How do I make the streusel topping crunchy?
Using cold butter cut into the dry ingredients and mixing until crumbly helps create that perfect streusel texture. Baking the cake until the top is golden and slightly crisp also enhances the crunch.
Final Thoughts
I genuinely hope you’ll give the Blueberry Sour Cream Coffee Cake with Lemon Glaze and Streusel Topping Recipe a go — it’s one of those comforting, crowd-pleasing treats that feels both special and easy to make. The blend of luscious blueberries, velvety sour cream, and bright lemon glaze with the irresistible crumbly topping is just pure magic. Once you try it, it might just become your new favorite go-to for mornings, brunches, or anytime you want a sweet pick-me-up. Happy baking and savor every bite!
PrintBlueberry Sour Cream Coffee Cake with Lemon Glaze and Streusel Topping Recipe
This Blueberry Sour Cream Coffee Cake is a moist, tender cake bursting with fresh blueberries and a hint of lemon zest. Featuring a crumbly cinnamon streusel topping and a tangy lemon glaze, this delightful coffee cake is perfect for breakfast, brunch, or an afternoon treat.
- Prep Time: 20 minutes
- Cook Time: 55 minutes
- Total Time: 1 hour 15 minutes
- Yield: 8 servings
- Category: Baking
- Method: Baking
- Cuisine: American
Ingredients
Cake
- 1 stick (8 tablespoons) salted butter, at room temperature
- 1/2 cup + 1 tablespoon granulated sugar
- 1 tablespoon lemon zest
- 1/2 cup sour cream
- 1 tablespoon vanilla extract
- 3 eggs, at room temperature
- 1 cup + 1 tablespoon all-purpose flour
- 3/4 cup almond flour (or substitute 1/2 cup all-purpose flour)

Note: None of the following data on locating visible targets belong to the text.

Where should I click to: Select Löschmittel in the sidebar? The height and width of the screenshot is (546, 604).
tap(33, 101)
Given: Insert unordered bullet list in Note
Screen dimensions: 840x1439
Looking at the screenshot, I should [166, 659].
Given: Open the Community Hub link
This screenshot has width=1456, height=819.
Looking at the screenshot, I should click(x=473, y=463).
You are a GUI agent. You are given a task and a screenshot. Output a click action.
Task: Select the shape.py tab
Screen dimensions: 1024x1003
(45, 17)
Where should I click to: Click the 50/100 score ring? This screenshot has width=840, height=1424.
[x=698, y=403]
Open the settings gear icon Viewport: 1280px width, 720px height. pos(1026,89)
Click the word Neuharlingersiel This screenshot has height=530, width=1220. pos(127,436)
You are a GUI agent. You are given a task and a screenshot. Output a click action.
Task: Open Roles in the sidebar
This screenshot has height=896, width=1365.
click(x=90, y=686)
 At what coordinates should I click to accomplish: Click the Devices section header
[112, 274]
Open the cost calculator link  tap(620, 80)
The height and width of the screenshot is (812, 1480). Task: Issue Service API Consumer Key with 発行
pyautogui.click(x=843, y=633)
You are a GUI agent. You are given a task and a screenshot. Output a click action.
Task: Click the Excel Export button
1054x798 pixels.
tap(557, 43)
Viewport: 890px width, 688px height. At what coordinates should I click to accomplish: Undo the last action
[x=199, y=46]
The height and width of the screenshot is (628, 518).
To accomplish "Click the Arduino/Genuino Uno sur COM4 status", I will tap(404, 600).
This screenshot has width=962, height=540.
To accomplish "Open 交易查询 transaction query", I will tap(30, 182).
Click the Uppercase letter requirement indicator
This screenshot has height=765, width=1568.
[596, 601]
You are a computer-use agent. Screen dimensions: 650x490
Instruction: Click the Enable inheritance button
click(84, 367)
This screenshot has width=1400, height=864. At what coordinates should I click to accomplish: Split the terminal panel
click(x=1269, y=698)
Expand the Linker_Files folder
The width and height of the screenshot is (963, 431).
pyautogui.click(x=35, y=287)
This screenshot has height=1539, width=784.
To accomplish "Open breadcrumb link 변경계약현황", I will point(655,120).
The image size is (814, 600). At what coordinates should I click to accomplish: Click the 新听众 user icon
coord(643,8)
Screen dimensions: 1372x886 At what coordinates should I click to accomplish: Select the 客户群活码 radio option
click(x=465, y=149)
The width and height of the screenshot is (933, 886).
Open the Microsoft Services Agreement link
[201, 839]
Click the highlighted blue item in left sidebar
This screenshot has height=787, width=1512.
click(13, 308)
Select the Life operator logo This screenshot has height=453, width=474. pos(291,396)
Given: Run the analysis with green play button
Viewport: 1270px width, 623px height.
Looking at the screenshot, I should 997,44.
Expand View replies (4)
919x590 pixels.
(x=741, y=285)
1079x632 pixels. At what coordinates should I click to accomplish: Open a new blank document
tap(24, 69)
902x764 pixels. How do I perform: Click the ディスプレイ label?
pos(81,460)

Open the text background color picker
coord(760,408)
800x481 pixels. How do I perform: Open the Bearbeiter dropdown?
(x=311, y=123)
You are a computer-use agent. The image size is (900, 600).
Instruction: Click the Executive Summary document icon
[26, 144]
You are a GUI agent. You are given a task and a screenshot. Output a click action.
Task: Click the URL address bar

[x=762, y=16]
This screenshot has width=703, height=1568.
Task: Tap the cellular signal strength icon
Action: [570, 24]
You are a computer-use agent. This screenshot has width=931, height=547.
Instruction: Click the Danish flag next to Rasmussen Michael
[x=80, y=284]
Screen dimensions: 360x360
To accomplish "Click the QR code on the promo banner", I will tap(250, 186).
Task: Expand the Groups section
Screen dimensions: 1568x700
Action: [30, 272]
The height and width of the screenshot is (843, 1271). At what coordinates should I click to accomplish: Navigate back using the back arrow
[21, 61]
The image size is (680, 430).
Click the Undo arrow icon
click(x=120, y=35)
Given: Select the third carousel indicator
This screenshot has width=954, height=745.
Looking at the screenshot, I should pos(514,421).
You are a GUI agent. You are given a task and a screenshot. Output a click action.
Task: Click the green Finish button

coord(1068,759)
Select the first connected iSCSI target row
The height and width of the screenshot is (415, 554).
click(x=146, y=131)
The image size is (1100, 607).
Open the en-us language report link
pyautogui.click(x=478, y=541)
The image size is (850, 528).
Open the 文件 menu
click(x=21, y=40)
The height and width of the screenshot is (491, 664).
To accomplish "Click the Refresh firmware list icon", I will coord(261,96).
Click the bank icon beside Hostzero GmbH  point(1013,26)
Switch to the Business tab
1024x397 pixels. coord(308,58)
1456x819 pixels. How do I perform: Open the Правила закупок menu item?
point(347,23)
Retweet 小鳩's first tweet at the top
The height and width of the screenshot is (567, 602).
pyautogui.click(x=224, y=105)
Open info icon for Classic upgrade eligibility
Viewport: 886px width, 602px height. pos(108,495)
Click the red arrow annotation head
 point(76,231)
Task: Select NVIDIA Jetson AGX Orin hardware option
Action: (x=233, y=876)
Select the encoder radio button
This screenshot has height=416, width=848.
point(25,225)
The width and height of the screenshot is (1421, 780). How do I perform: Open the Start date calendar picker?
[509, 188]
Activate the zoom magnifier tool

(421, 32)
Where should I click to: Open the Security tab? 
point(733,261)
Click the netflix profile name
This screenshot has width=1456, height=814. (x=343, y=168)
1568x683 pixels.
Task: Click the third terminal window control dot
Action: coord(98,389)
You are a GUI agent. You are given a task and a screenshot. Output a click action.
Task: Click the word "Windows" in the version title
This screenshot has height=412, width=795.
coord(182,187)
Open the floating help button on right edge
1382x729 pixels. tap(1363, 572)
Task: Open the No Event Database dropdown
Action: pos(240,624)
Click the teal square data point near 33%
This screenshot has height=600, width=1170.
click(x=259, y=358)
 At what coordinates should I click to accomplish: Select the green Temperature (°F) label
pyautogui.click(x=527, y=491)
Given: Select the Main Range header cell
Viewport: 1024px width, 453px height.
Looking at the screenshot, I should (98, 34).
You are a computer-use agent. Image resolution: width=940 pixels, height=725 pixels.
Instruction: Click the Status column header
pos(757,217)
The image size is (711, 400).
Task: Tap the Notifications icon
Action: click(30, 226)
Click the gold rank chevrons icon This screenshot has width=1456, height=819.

- 2 teaspoons baking powder
- 1/2 teaspoon kosher salt
- 1 cup fresh or frozen blueberries
- 3 tablespoons blueberry jam
Streusel
- 1/2 cup brown sugar
- 2 tablespoons all-purpose flour
- 2 tablespoons butter
- 1 teaspoon cinnamon
Glaze
- 2/3 cup powdered sugar
- 3 tablespoons lemon juice
- 1 teaspoon honey
Instructions
- Preheat and prepare pan: Preheat the oven to 375°F (190°C). Butter a 9-inch bundt pan or a 9×5-inch loaf pan thoroughly to prevent sticking during baking.
- Make the batter: In a large mixing bowl, beat the room temperature butter with 1/2 cup granulated sugar and lemon zest until well combined and creamy. Add sour cream and vanilla extract and beat until smooth. Incorporate the eggs one at a time, mixing well after each addition. In a separate bowl, whisk together the all-purpose flour, almond flour, baking powder, and kosher salt. Gradually add the dry ingredients to the wet mixture, mixing until just combined. Toss blueberries with 1 tablespoon flour to prevent sinking, then gently fold into the batter.
- Prepare streusel topping: In a small bowl, combine brown sugar, 2 tablespoons flour, butter, and cinnamon. Mix with a fork or your fingers until crumbly streusel forms.
- Assemble cake: Spoon half of the batter into the prepared pan, smoothing the surface. Dollop 1 tablespoon of blueberry jam across the top and swirl lightly with a knife. Sprinkle the streusel evenly over the batter. Add the remaining batter on top and then swirl in the remaining 2 tablespoons of blueberry jam. Optionally, sprinkle 1 tablespoon granulated sugar on top for added crunch and sweetness.
- Bake: Place the pan in the oven and bake for 55-60 minutes, or until the center is just set and a toothpick inserted comes out clean or with a few moist crumbs.
- Make the glaze: While the cake is baking, whisk powdered sugar, lemon juice, and honey in a small bowl until smooth and drizzly.
- Glaze and serve: After the cake has cooled slightly, drizzle the lemon glaze over the top. Slice and serve warm or at room temperature. Enjoy your flavorful blueberry sour cream coffee cake!
Notes
- Using almond flour adds a nice texture and slight nuttiness; you can substitute with additional all-purpose flour if preferred.
- Tossing the blueberries in flour helps prevent them from sinking to the bottom of the cake during baking.
- If you want a more pronounced lemon flavor, add an extra teaspoon of lemon zest to the glaze.
- Store any leftovers in an airtight container at room temperature for up to 2 days or refrigerate for up to 5 days.
- This cake freezes well; wrap tightly and thaw before glazing when ready to serve.